For other scenes, the camera lingers in the background as an observer, angled in a way that feels like we, as the viewers, are gazing in on an intimate moment. Whether it’s Hayoung and her sister sitting in front of a pool of a client, their reflections rippling in the water, or a camera placed above the party happening below, it evokes a sensation making one feel like they’re trapped at the moment with Hayoung. Even as she quickly walks down a Koreatown street at night, wolf whistles happening behind her, there’s a sense of intimacy and also nostalgia. Smoking Tigers takes place in the 2000s, and its imagery is rooted in the time it’s set in as well. And maybe that’s a good thing in the long run–although the characters may have flip phones now, someone with Hayoung’s mentality might be concerning in the age of social media, especially on Instagram and TikTok.

Related: Why House of Hummingbird is the Korean Coming-of-Age Movie Everyone Needs to See Once

A Strong Debut Effort

Smoking Tigers -- Pool Scene

One of the film’s weaker sides, however, is the nature of the dialogue. Although the interactions between the characters come across as natural, like Rose and Hayoung becoming friends originally because Hayoung slides over a pencil before a test, sometimes their interactions feel too stiff, the conversations a bit unnatural. But on the other side of the dialogue, the weaving together of Korean and English conversation makes the movie feel more genuine–for diaspora stories, there’s a forced integration of English into the dialogue oftentimes that isn’t reflective of most immigrant households.

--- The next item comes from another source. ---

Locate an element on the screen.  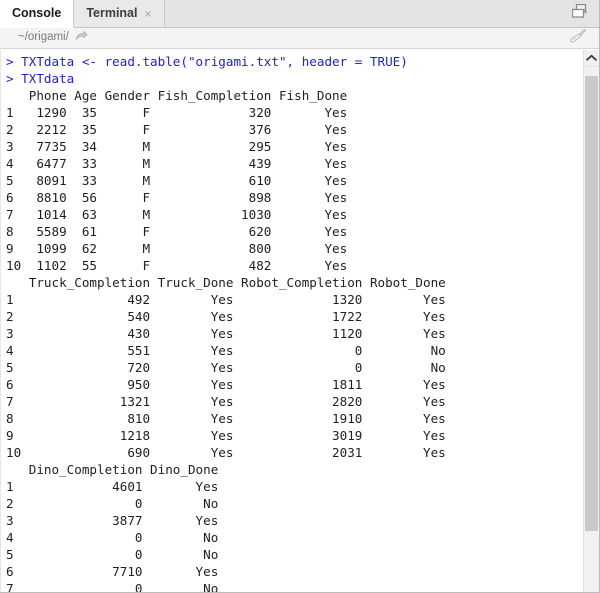
path-bar: ~/origami/ is located at coordinates (300, 38).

This doesn’t happen in Smoking Tigers. Hayoung interacts with her parents in Korean and speaks English with her friends as they roll their eyes over their parents’ obsessions with their grades and academic performance. Too often when it comes to depictions of Asian American parents, especially mothers, English-language movies resort to the stereotype of the Tiger Mother. Smoking Tigers dispels these notions–for those like Hayoung’s mother, their child’s education is a way to escape the nature of being a low-income immigrant household in California. Although it may seem like a waste at first she is paying so much money for the hagwon, it’s seen as a vehicle for opportunity.

Smoking Tigers is a strong and exciting debut for an emerging filmmaker. Asian American individuals, particularly those of East Asian descent, often fit within the model minority stereotype inside American entertainment and media, but Smoking Tigers shows the other side of this conversation: the American Dream is still a reach for so many immigrants, and for youths growing up in these environments, it can create feelings of shame, isolation, and detachment from their peers in the same age group. A character like Hayoung isn’t alone in this world, and this becomes a subtle, but powerful form of representation for these kinds of stories.

Smoking Tigers had its premiere at the Tribeca Film Festival on June 10, 2023.